Фильм об одиноком человеке задолго до эффектного дебюта Тома Форда снял Джулиано Монтальдо, назвав его нейтрально и отстранённо, просто – «Очки в золотой оправе». Быть может, он даже и не предполагал выдвигать на авансцену героя Филиппа Нуаре, задумчивого, чуть рассеянного доктора, одиноко слоняющегося по улицам притихшей Феррары, без компании отправляясь зачем-то в соседний городок? Однако озабоченный человек то и дело возникает неслучайным встречным, пересекаясь в разговорах с разными людьми.
Хотел или нет, но режиссер растворил историю главного героя в бытовых зарисовках и картинах нарастающей волны фашизма, готовой накрыть весь устоявшийся мир. Студенты вытряхивают из аудиторий еврейских профессоров, светские дамы присматриваются к военным, а благородные отцы семейства ищут лучшей партии для своих дел. Среди всего этого столпотворения одиночество флегматичного доктора предстаёт необъяснённой данностью истории, начинающейся с конца, лишь немного отматывая время назад, не настолько далеко, чтобы прояснить его одинокую грусть.
Из-за спины немолодого мужчины выглядывает романтическая пара, где Руперт Эверетт опасливо клеится к очаровательной Валерии Голино, чья героиня мечется между принципами и приличиями, решительно отдаваясь спасительному прагматизму самосохранения, а блистательная Стефания Сандрелли, истекая женской ревностью, мстительно шпыняет незадачливого старика.
Но так получается, что, отодвинутая вглубь, судьба одинокого человека становится элементом многомерной конструкции, связывающей жизнь всего общества и отдельных людей, обнаруживающих в отношениях с ним, кто расчетливость, а кто благородство, а, в угрожающей строгости нового порядка, крах личных отношений доктора усугубляется изоляцией от общества, не выпускающего загнанного из угла.
Отсюда вечно влажные глаза Филиппа Нуаре обречённо глядящие из-за стёкол тех самых очков в золотой оправе и фирменные нотные слёзы Энио Морриконе, оттеняющие его депрессивную маету, как и драму разлагающегося общества, отторгающего одних и связывающего компромиссами прочих, идущих на сделки с совестью, оправдывая себя за вынужденный конформизм.

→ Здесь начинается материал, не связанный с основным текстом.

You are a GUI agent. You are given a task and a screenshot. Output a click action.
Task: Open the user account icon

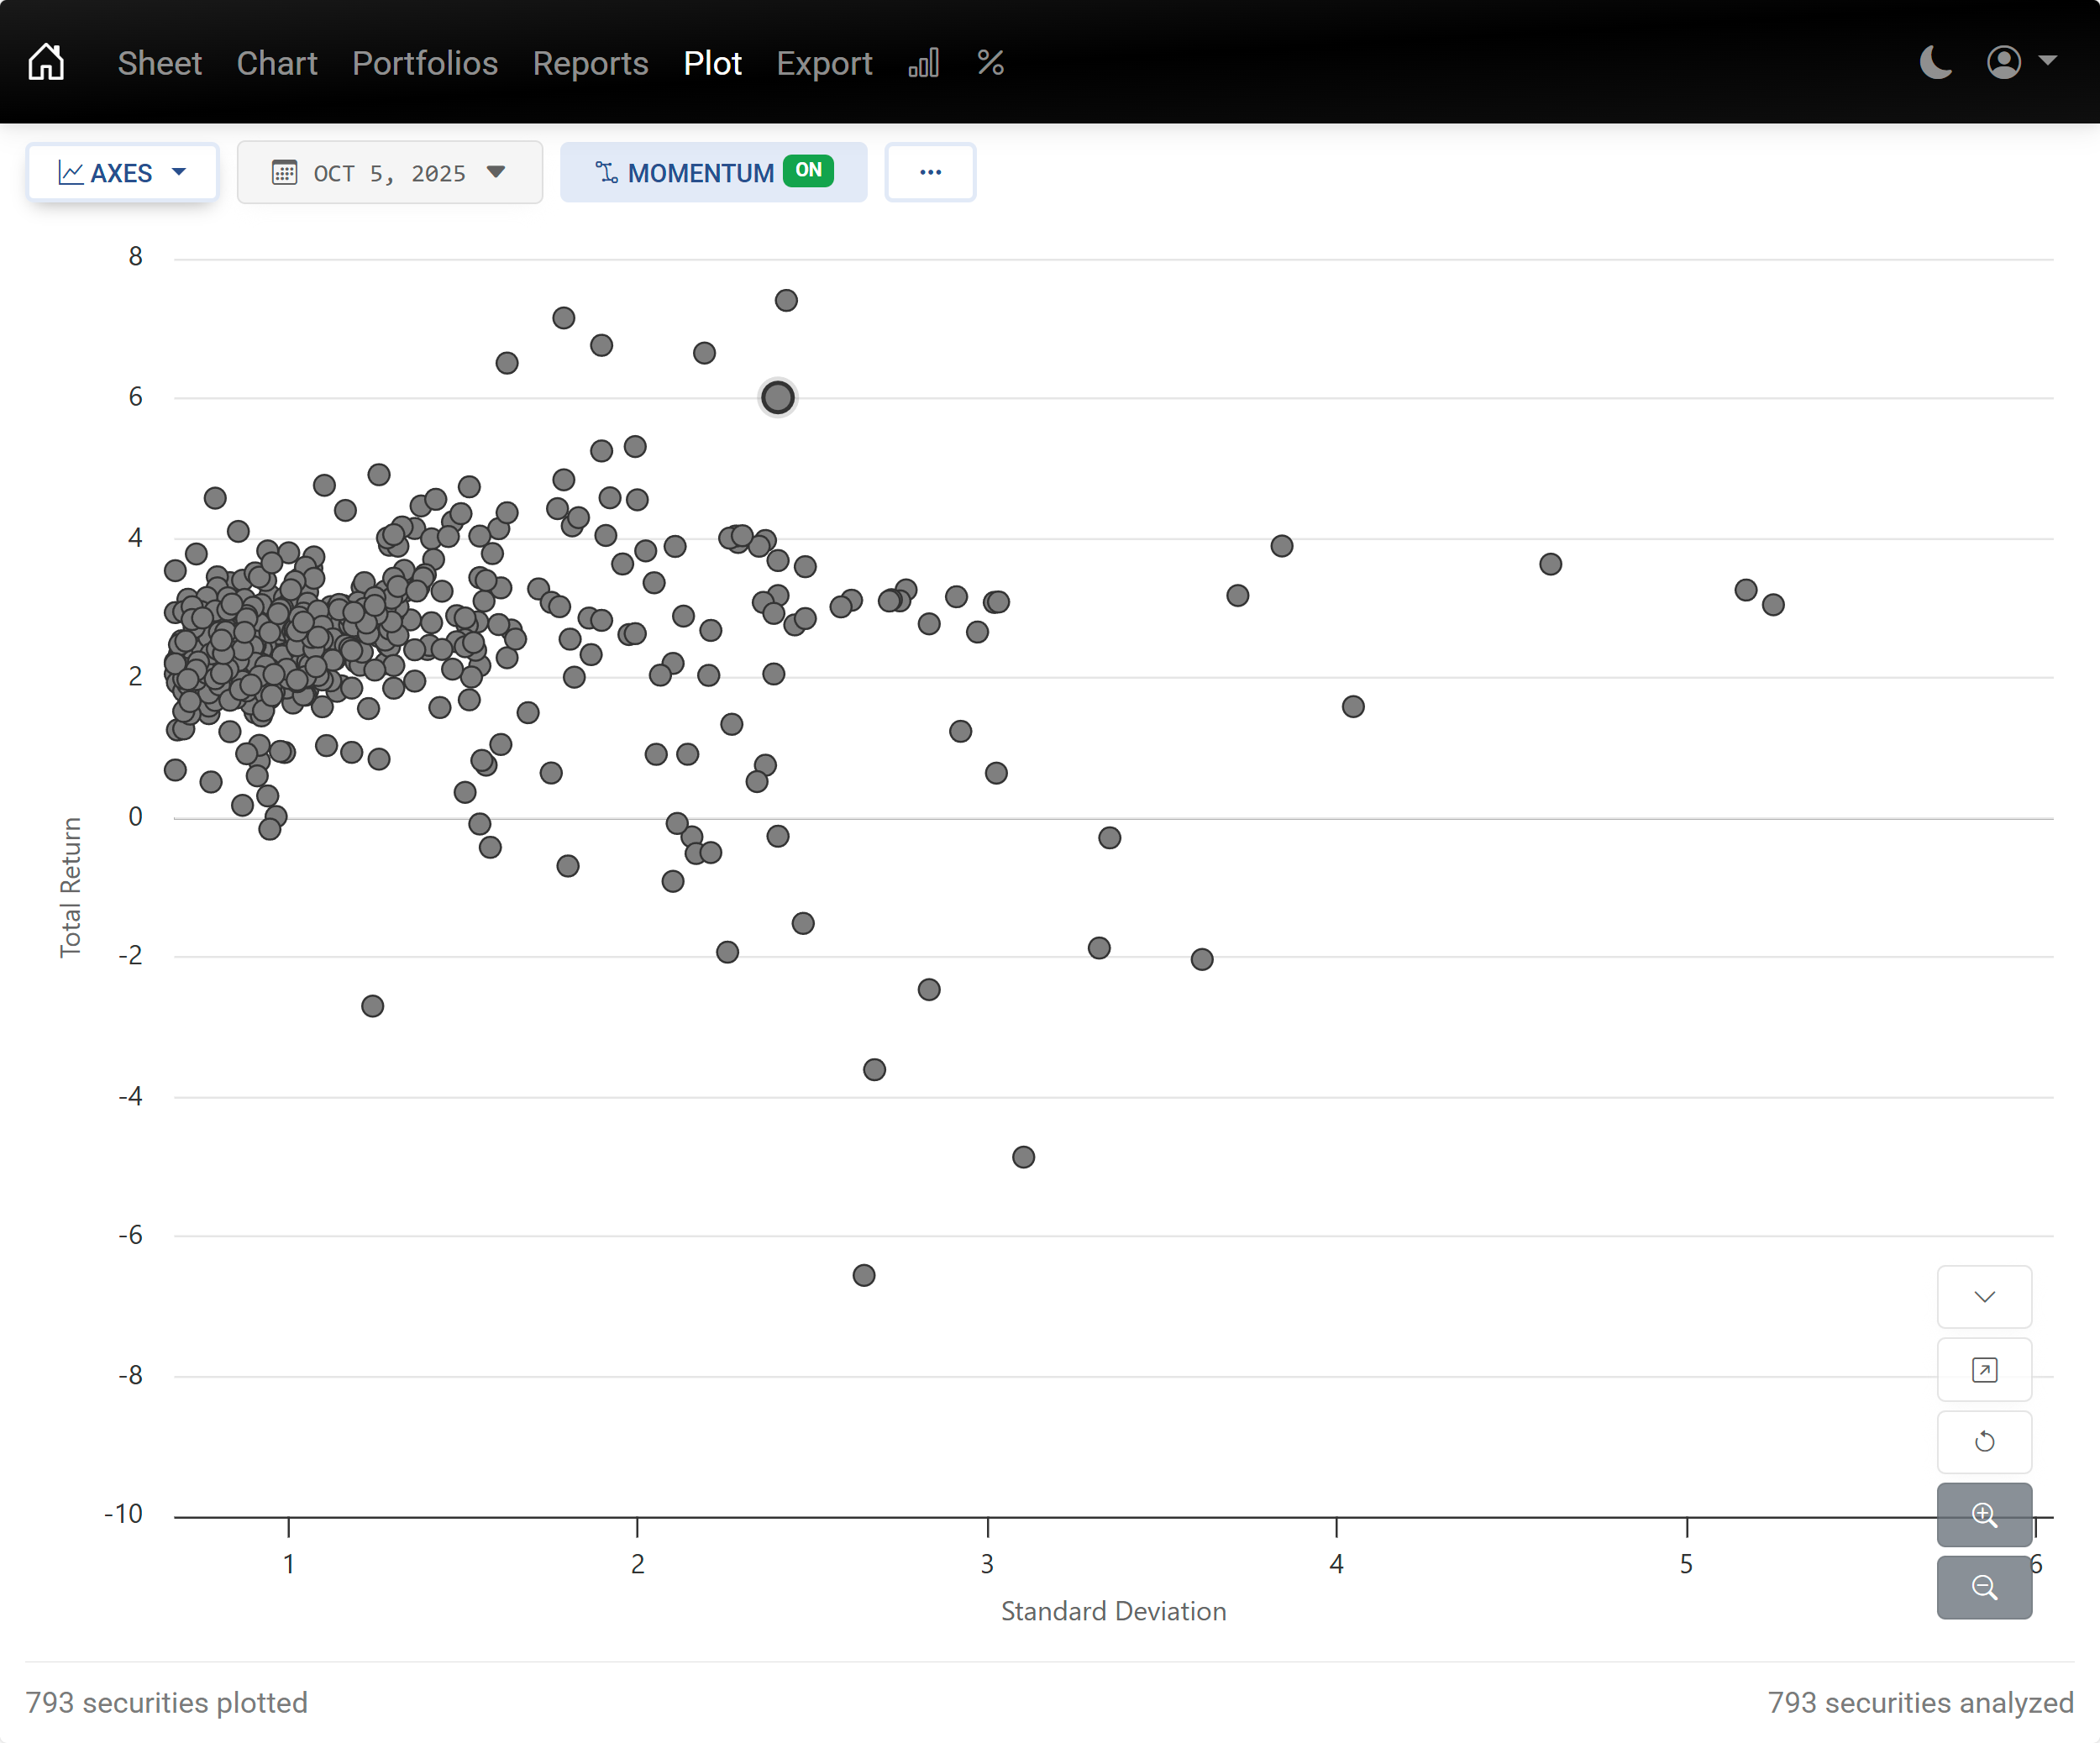pos(2003,62)
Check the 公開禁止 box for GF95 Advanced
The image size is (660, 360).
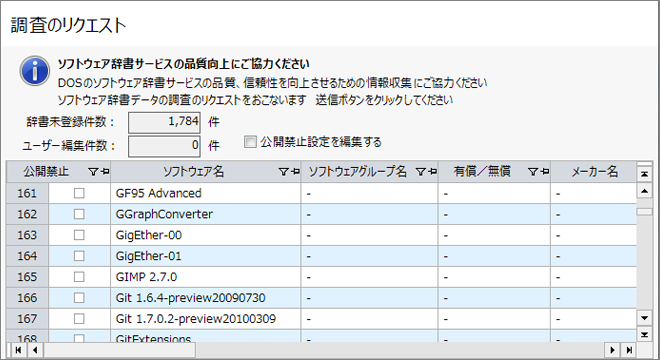click(79, 193)
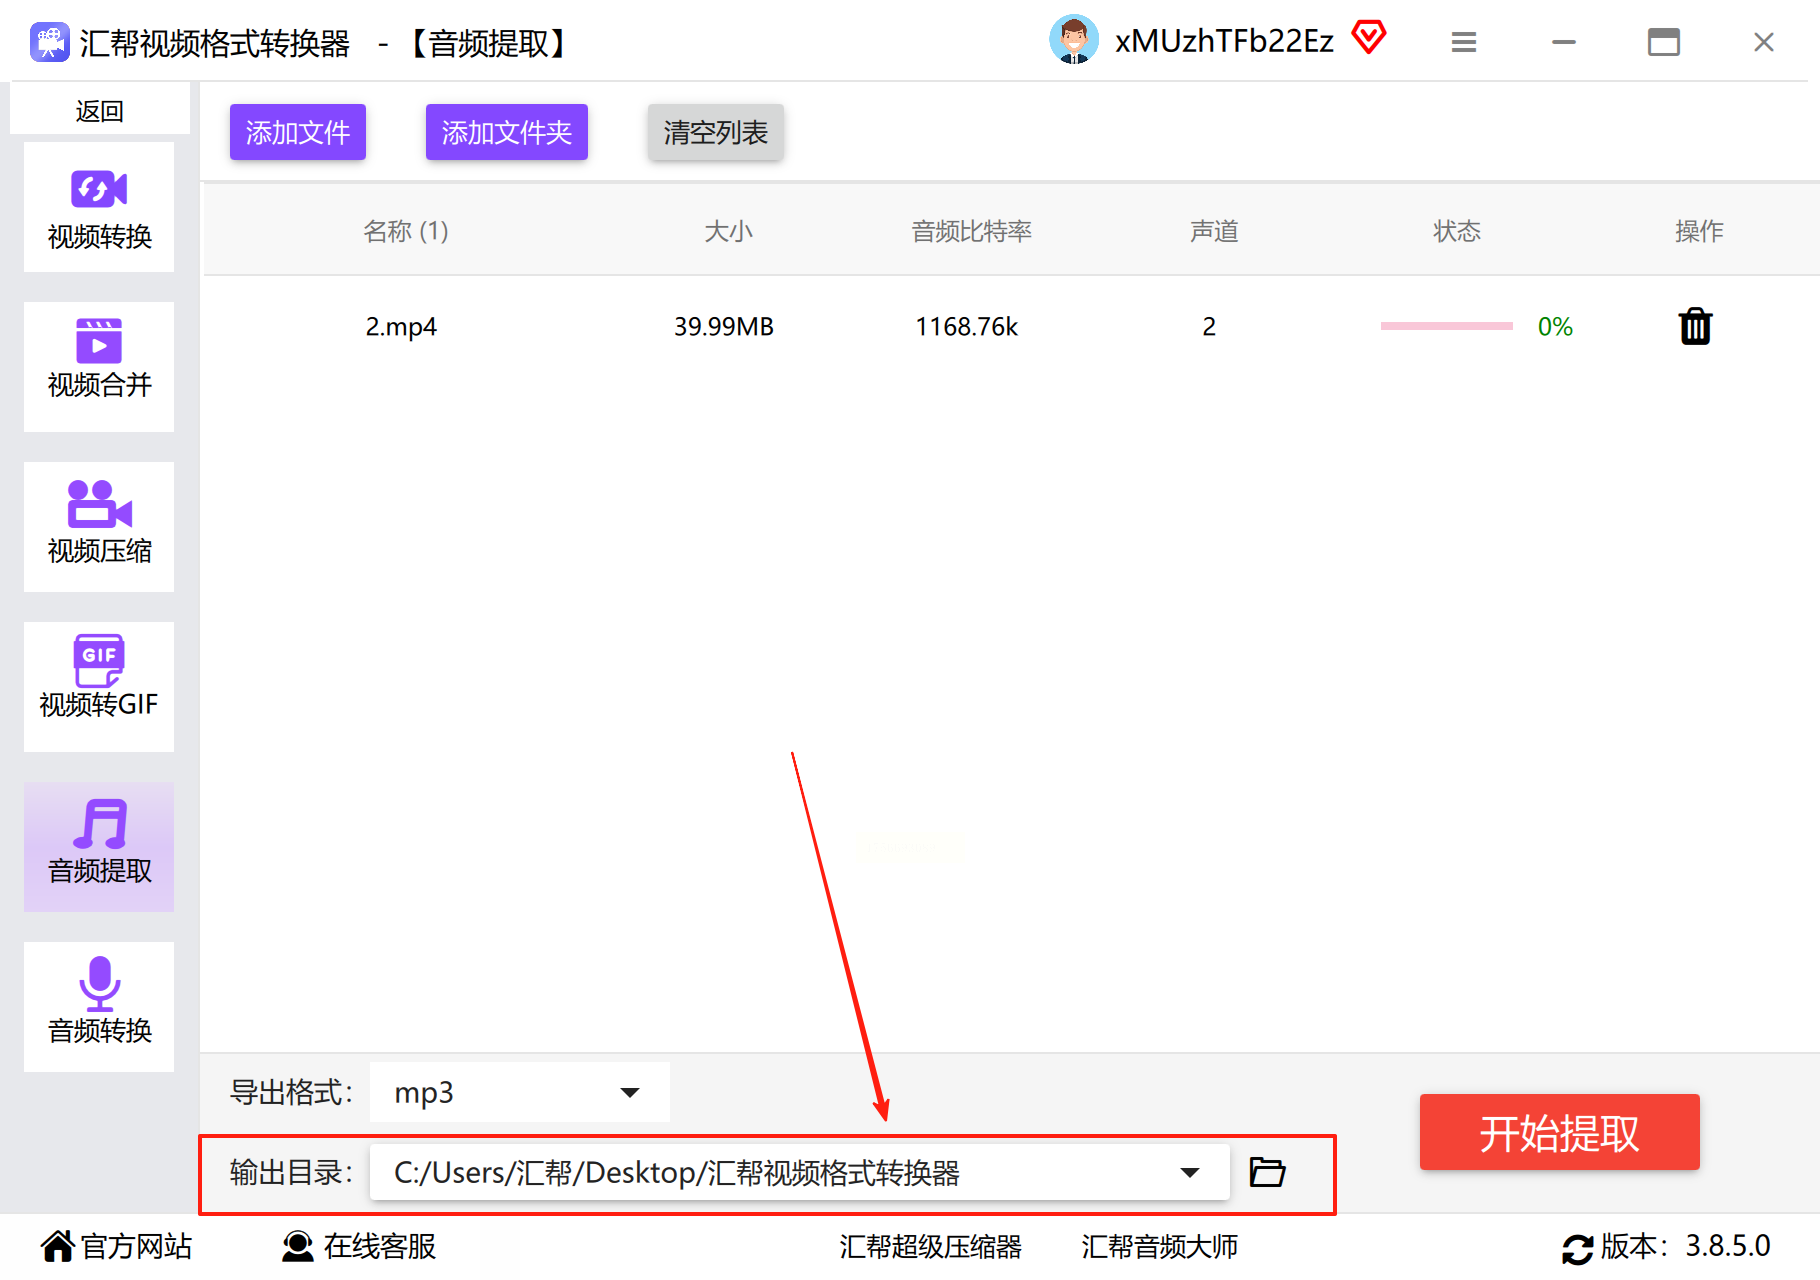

Многоплановая по наполнению, картина Джулиано Монтальдо, при всей аутентичности эпохе, в визуальном исполнении выглядит скромнее камерной работы Тома Форда, оставляя впечатление панорамного полотна, где режиссёр переводит взгляд от одного события к другому, вбирая в рассказ больше, чем жизнь одинокого человека, передавая свойства места и дух времени, при этом избегая фокусироваться на чём-то одном.